Like the 2002 investigation, the current investigation also arose during a wave of corruption allegations involving sworn MPD officers and supervisors, including allegations of extortion and obstruction of justice.
Thomas E. Perez, Assistant Attorney General wrote:
“Among other findings, our investigation uncovered a number of troubling MPD practices, including deficient tactics and supervision, as well as significant delays and substantive deficiencies in deadly force investigations.”
In its 14-page report, the DOJ found that shooting investigations fail to adequately analyze and explore facts to determine whether a shooting is justified. The report outlines many of the cases that the DOJ investigated and highly criticized the MPD’s poor tactics and its failure to timely and thoroughly investigate officer-involved shootings, including where one officer is involved in multiple shootings. The DOJ report expresses that they are troubled by the delays in MPD investigations. The MPD appears to first wait for the State’s Attorney to investigate and during that time, does not require those officers involved to prepare written reports of the shootings. The DOJ found that the practices of the MPD in delaying investigation renders disciplinary action impossible.
Seven officers participated in over a third of the 33 officer-involved shootings reviewed by the DOJ. All seven officers intentionally discharged their weapons at individuals on multiple occasions over the course of four years. One officer discharged his weapon in four separate incidents during a three-year period, resulting in three deaths. Another officer fatally shot two suspects in separate incidents within a two-week period, and both of those investigations are still pending after more than two years.
The DOJ noted that from 2010 and 2011, 17 officers were discharged from duty.
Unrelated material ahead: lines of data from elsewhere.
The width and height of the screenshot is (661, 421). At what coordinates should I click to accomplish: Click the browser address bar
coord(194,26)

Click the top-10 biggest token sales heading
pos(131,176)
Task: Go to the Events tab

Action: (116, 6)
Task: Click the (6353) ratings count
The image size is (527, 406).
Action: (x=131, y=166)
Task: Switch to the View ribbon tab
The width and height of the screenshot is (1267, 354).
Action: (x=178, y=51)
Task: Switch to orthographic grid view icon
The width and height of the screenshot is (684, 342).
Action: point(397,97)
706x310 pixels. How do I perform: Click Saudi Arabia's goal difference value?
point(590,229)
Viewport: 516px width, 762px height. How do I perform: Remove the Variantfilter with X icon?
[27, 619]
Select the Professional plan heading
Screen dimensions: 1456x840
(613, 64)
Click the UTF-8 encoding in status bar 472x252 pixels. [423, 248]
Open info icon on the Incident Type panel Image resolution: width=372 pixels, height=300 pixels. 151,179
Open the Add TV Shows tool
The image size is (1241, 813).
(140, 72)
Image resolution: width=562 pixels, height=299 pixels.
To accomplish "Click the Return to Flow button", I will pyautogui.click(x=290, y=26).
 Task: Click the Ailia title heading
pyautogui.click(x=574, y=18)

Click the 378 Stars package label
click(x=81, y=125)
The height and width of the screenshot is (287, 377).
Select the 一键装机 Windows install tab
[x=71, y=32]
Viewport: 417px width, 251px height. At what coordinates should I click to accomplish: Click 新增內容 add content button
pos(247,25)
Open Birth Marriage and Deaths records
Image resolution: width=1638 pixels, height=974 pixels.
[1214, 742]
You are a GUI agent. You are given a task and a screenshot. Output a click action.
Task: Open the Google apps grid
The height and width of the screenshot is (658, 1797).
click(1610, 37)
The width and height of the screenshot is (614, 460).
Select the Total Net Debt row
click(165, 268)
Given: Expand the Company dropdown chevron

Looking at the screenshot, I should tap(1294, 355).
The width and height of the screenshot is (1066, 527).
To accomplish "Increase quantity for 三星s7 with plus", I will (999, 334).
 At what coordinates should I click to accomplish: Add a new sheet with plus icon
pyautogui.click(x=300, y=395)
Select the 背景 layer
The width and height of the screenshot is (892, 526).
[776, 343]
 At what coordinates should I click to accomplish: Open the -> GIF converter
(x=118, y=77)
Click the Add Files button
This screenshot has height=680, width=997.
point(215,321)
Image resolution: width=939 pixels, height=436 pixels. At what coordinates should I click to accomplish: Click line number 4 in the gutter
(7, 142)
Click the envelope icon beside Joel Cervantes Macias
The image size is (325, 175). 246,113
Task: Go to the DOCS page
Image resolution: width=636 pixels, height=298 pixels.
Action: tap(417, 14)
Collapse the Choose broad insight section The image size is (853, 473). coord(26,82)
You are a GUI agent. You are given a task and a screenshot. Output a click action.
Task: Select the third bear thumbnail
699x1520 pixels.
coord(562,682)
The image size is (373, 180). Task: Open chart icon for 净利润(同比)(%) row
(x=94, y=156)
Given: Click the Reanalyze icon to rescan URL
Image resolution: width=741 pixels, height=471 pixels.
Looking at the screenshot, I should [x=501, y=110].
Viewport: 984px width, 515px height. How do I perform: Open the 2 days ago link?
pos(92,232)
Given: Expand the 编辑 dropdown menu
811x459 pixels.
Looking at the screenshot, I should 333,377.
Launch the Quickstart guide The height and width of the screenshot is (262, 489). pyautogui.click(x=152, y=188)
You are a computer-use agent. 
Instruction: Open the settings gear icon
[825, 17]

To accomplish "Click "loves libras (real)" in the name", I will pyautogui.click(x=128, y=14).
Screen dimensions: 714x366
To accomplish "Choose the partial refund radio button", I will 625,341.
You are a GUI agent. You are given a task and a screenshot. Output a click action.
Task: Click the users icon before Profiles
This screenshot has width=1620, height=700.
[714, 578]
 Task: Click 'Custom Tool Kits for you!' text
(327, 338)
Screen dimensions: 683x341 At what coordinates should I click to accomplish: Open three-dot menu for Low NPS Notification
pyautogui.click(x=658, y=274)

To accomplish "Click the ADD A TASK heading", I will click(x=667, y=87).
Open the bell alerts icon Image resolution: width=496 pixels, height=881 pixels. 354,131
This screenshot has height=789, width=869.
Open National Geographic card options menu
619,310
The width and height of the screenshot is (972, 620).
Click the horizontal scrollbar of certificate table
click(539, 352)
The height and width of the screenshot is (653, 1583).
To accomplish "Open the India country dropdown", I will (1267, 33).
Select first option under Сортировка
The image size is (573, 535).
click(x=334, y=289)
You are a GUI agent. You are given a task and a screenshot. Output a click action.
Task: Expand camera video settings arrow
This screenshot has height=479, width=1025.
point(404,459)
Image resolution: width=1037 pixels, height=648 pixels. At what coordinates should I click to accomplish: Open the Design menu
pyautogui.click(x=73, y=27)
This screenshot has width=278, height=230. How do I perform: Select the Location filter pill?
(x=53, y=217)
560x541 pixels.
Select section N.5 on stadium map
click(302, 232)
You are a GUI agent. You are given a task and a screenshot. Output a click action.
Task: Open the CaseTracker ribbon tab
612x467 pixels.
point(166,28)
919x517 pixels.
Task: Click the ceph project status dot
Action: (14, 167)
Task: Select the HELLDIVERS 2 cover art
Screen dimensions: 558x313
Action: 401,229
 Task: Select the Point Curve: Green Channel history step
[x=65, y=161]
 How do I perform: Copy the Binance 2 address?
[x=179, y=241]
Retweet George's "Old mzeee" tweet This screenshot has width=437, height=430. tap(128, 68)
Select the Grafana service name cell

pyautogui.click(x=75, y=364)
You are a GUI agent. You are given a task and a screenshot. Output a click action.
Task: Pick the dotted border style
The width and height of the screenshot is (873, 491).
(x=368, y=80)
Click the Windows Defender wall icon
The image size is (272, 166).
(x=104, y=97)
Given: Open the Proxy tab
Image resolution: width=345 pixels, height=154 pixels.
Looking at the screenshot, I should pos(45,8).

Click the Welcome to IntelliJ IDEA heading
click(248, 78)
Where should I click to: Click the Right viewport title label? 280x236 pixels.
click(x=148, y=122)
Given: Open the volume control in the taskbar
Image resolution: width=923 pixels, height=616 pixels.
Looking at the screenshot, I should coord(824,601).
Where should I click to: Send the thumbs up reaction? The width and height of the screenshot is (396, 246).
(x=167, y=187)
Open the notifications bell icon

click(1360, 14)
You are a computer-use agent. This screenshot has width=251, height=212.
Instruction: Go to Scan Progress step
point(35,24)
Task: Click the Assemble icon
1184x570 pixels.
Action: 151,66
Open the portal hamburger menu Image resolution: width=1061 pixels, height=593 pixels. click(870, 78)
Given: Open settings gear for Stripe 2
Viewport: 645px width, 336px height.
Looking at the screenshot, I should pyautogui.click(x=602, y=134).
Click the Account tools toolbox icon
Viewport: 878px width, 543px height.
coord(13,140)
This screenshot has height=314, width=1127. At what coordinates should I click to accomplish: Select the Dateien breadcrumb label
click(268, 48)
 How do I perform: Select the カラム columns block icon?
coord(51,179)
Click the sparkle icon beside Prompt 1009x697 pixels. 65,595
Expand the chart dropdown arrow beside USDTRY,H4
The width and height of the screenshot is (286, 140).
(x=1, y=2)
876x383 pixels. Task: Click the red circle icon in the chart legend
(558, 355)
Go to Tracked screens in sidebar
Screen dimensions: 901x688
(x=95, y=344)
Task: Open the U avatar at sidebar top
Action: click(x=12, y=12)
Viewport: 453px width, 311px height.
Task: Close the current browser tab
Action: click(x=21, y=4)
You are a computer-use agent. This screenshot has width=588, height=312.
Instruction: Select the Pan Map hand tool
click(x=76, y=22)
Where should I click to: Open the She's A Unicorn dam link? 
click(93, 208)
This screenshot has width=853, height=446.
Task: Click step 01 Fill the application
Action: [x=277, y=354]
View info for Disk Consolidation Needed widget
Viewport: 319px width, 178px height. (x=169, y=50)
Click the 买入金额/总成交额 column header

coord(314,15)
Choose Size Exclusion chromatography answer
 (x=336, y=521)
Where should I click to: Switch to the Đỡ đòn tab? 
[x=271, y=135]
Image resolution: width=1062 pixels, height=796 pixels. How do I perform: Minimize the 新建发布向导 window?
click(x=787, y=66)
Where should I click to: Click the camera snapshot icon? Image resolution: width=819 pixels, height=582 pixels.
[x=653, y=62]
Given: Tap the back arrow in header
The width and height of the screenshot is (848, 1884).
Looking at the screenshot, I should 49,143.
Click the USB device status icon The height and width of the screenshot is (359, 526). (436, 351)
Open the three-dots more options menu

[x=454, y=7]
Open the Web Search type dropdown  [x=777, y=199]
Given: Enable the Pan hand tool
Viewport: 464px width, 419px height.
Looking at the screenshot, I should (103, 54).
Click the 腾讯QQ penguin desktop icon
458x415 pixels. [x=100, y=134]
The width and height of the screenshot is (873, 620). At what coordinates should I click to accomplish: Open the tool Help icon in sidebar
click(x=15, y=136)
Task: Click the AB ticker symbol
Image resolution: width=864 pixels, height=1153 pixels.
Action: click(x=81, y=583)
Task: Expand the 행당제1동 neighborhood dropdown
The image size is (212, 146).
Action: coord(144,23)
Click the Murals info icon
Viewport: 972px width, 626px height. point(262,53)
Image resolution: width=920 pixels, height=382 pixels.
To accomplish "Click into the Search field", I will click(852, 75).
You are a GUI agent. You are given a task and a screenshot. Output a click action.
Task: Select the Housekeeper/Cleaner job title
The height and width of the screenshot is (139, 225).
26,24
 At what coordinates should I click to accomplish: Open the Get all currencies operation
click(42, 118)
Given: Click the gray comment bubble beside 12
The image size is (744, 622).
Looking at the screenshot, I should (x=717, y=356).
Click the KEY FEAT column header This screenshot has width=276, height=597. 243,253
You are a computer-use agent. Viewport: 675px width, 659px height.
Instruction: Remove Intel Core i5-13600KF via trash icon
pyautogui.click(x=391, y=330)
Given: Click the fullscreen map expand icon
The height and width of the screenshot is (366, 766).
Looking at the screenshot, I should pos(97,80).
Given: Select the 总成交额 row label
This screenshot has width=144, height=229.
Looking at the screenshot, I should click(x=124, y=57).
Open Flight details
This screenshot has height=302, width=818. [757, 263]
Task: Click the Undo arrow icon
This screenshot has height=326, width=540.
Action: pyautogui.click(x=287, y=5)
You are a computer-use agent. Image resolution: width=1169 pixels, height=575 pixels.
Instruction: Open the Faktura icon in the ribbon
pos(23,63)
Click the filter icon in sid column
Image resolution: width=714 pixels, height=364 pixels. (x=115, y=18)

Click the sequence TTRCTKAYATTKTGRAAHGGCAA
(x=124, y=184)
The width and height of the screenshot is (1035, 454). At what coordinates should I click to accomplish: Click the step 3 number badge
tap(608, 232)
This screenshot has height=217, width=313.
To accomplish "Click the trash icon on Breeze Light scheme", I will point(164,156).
Four of the 17 involved officers have since been arrested, indicted, or convicted of crimes unrelated to their on-duty shootings.
Since the DOJ opened its investigation and conducted on-site debriefings, the number of officer-involved shootings decreased to almost half of the total for each of the preceding four years.
The DOJ is hopeful that they can collaborate in the immediate future to craft and implement court-enforceable remedies to correct what they have identified.